Safety scissors squeaked back and forth.

Jolly Bear wasn’t going to go out like this. Principal Harris had made promises of better paying jobs if this went well.

He had to get back to the school.

With a final tug, Jolly Bear lifted the tile. It made a cracking sound. The back of the tile revealed black tar glue and scratch marks.

A dark hole stared back.

Jolly Bear looked up again through the cloth rack, and saw the child, directly in front of him.

The hole probably led to Cloth World’s basement. Escape. Maybe it even led to redemption.

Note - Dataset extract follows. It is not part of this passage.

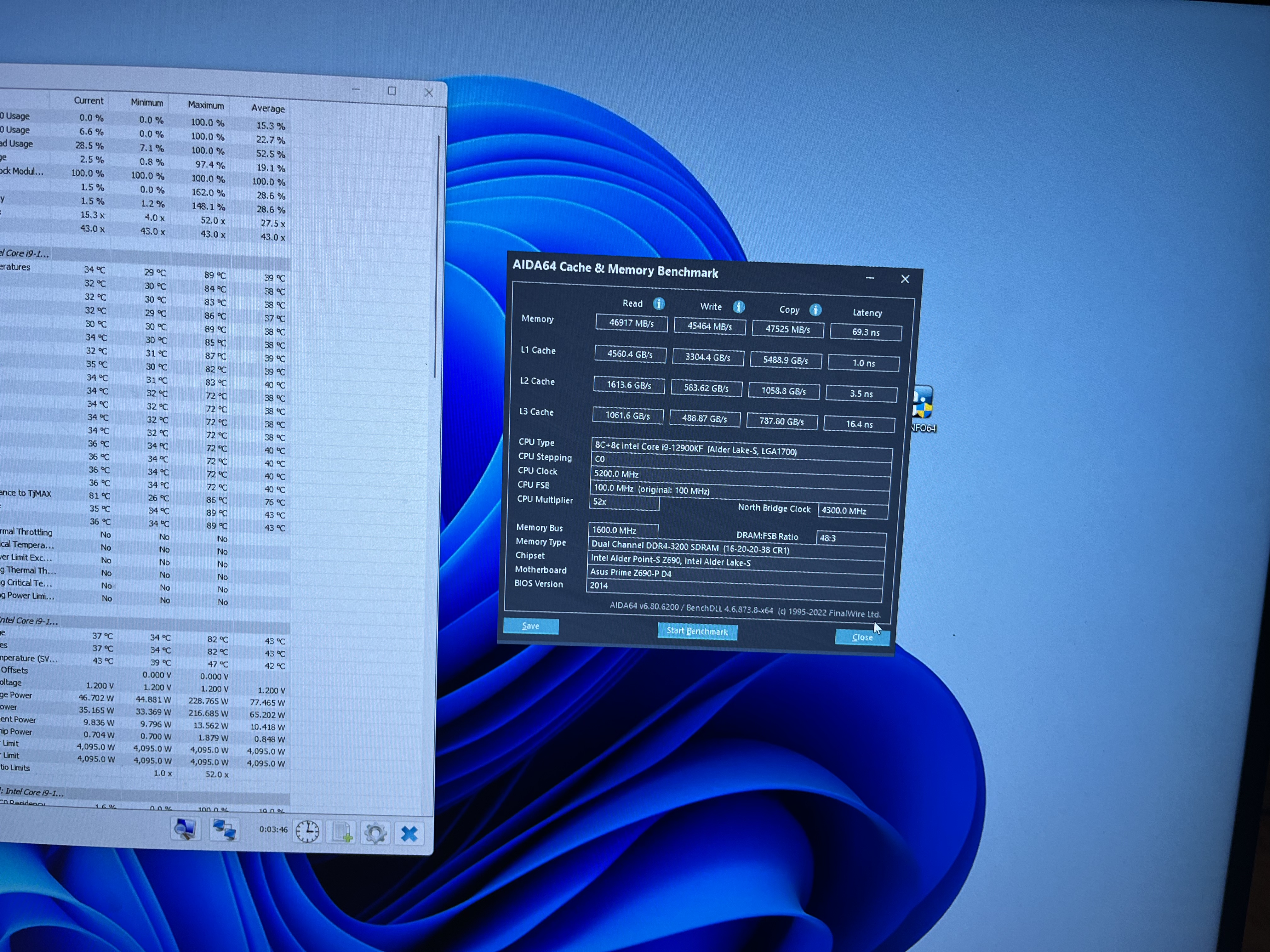Minimize the AIDA64 Cache & Memory Benchmark window
Image resolution: width=1270 pixels, height=952 pixels.
[870, 278]
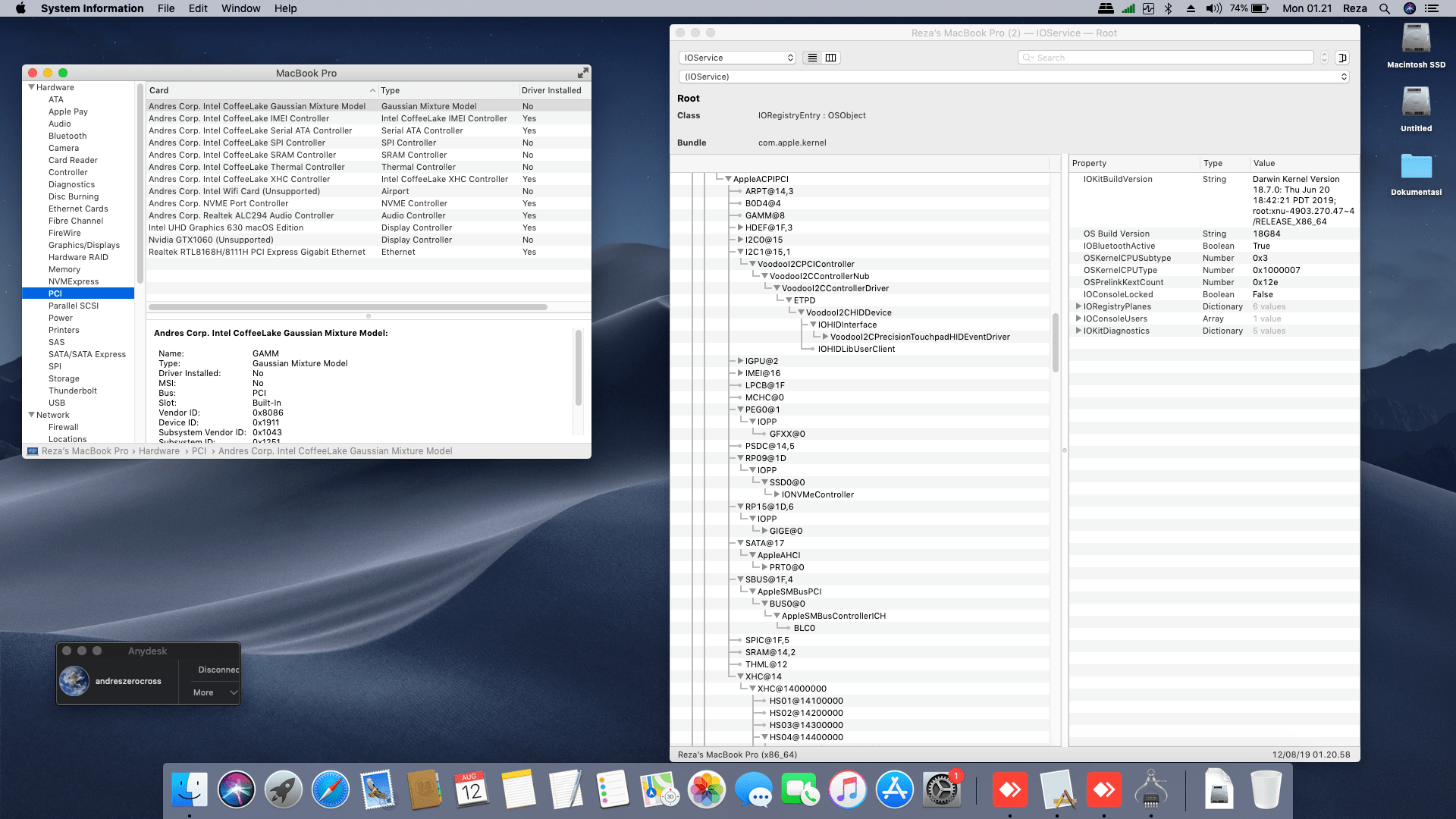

Jolly Bear heard a splash.  He looked down.

A single faded pink ear. Pink like cotton candy.

“Lucy?”

The pink furry hand grabbed Jolly Bear by the neck. He could not twist himself from its grip. He considered himself a strong stuffed bear. He pulled until a rotted pink fur shoulder ejected itself above the floor. Scraps of dusty pink fur and felt.

“Lucy?”

Lucy. His friend at the car wash.

Jolly Bear collapsed against the tile, straining against the grip.

Lucy rasped in his ear.

“I’m in heaven, Jolly Bear.”

Jolly Bear hammered with a fist at Lucy’s wrist. Yet the hand continued to drag him toward the hole. More costumes floated in dank water fifty feet below Cloth World’s floor. He thought he could make them out, old co-workers and acquaintances, bobbing together in clots of fur. Harold. Christopher. Janet.

He had hugged them all.

Jolly Bear heard the child speak from miles away.

“He’s stopped moving, mommy.”

Jolly Bear fell into the hole.

The strip mall grew quiet. The woman and the child returned to their car. They drove onto an onramp and the highway, in the direction of the truck stop.

The fire at the elementary school raged.